* **Consigne**: Poursuivez le texte sur les microréacteurs en saphir de Samuel Marre après sa dernière phrase.

* **Extrait de page**:
Samuel Marre
Certaines roches et microorganismes de la lithosphère réagissent avec le CO2 pour former de l’hydrogène et du méthane. Samuel Marre, chercheur à l’Institut de chimie de la matière condensée de Bordeaux (CNRS/Université de Bordeaux) a conçu un réacteur reproduisant des conditions géologiques extrêmes pour étudier cette piste de valorisation du CO2. Ce projet a obtenu un financement ERC Proof of concept.
Lors des expériences de stockage géologique du CO2 atmosphérique, on a remarqué que certaines roches et microorganismes de la lithosphère réagissent au contact de ce gaz et forment de l’hydrogène et du méthane qui sont d’excellentes sources d’énergie. Mais voilà, pour étudier cette piste de valorisation du CO2, il faut caractériser ces environnements profonds de la croûte terrestre où siègent des pressions et des températures extrêmes. Tout un défi technologique et scientifique. C’est là qu’interviennent les microréacteurs en saphir développés par Samuel Marre. Ces dispositifs qui tiennent dans la paume de la main permettent de réaliser des expériences jusqu’à 1000 bar et 800°C. Ils pourraient redonner des couleurs à l’idée de valorisation du CO2 stocké dans des roches souterraines, mais aussi faire avancer de nombreux domaines scientifiques.

[Données de localisation d'éléments à l'écran]
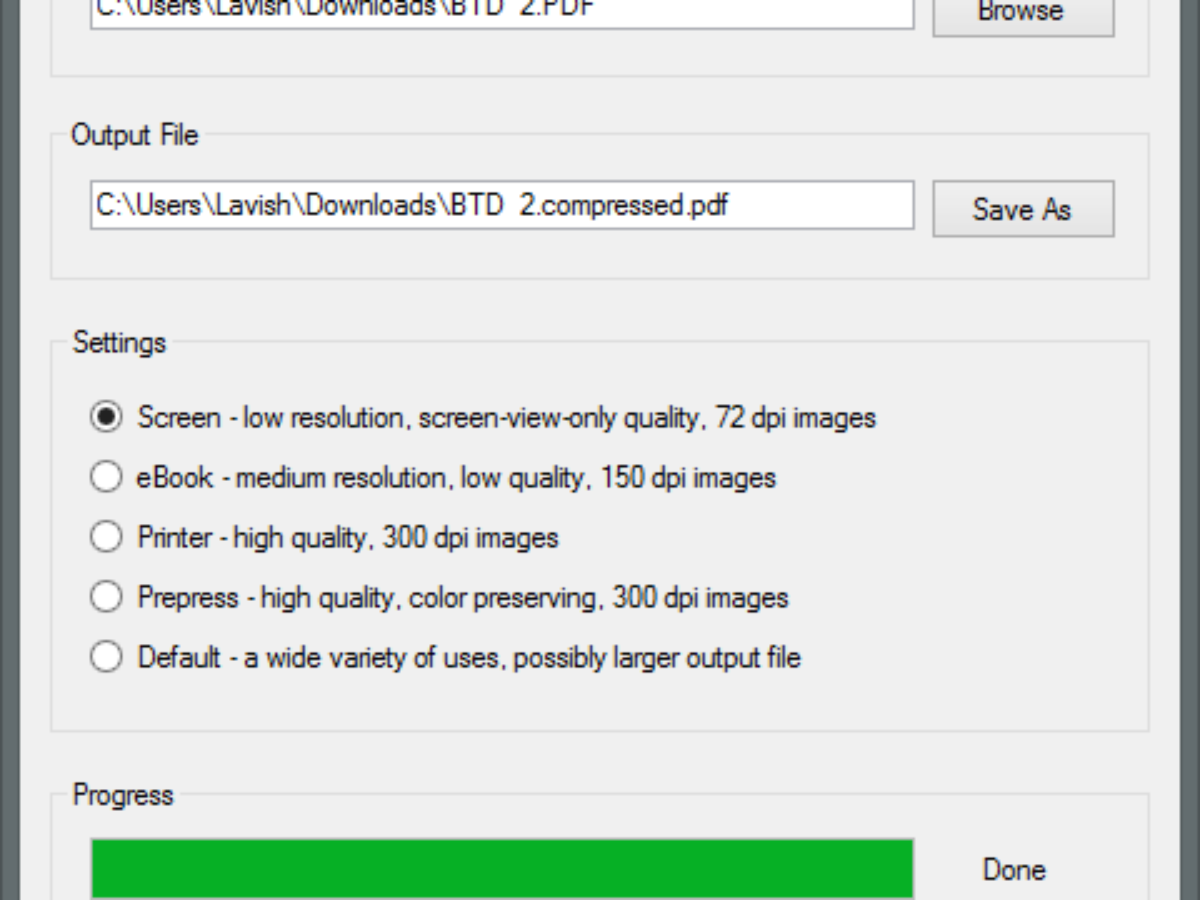Click the input path field with BTD 2.PDF
This screenshot has height=900, width=1200.
[x=502, y=12]
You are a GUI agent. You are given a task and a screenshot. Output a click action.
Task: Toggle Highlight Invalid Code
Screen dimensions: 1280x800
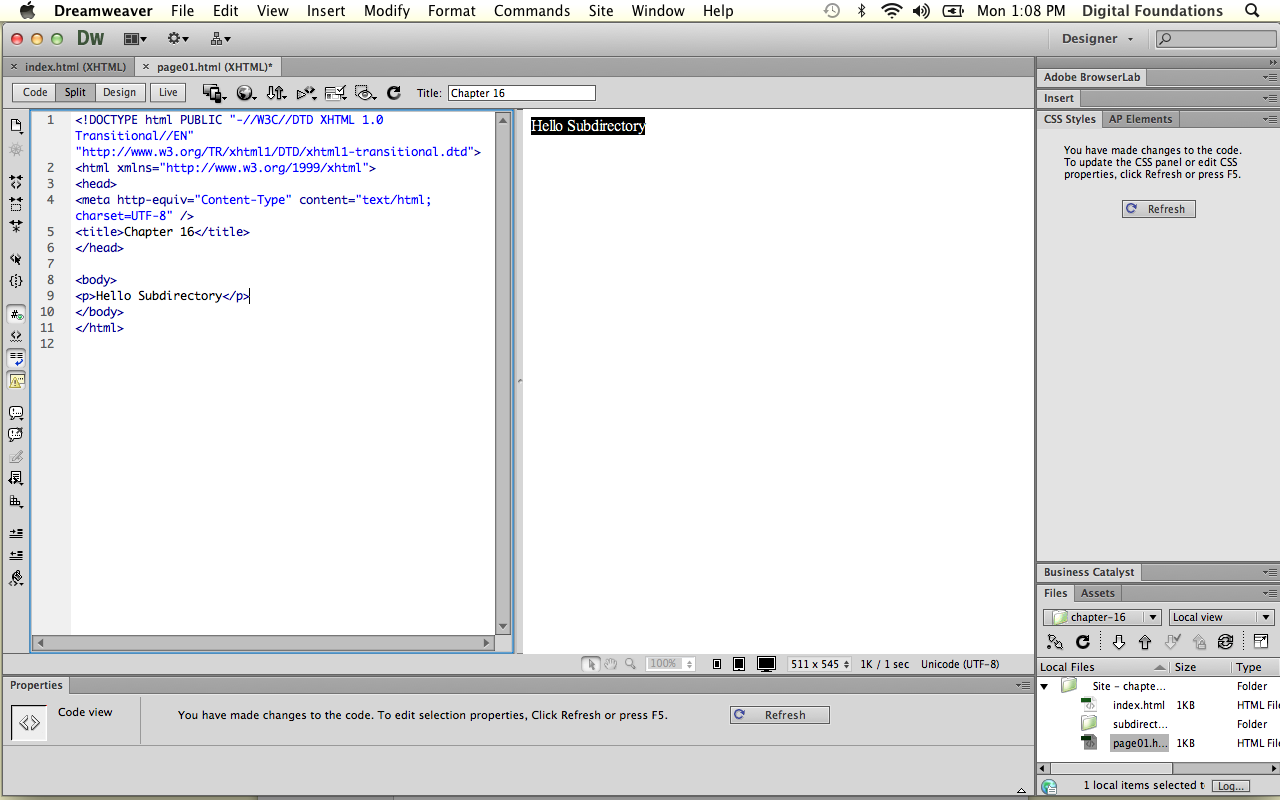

* **Réponse**:
C’est lors d’un stage chez Philips que Samuel Marre ressent pour la première fois le frisson de la recherche. Plutôt qu’une carrière dans le privé, il décide de réaliser un doctorat à l’Université de Bordeaux, puis un postdoctorat au prestigieux MIT. C’est à Cambridge qu’il découvre la microfluidique, un domaine alors encore récent. L’idée consiste à faire passer des fluides dans des micro-canaux gravés sur un substrat. « Ces microréacteurs s’inspirent des puces électroniques, dans une version fluidique. Ils permettent de faire des expériences avec de très petits volumes et de réaliser in situ toutes sortes de mesures », rappelle Samuel Marre. Au MIT, le chercheur parvient à créer des microréacteurs adaptés aux hautes pressions et hautes températures.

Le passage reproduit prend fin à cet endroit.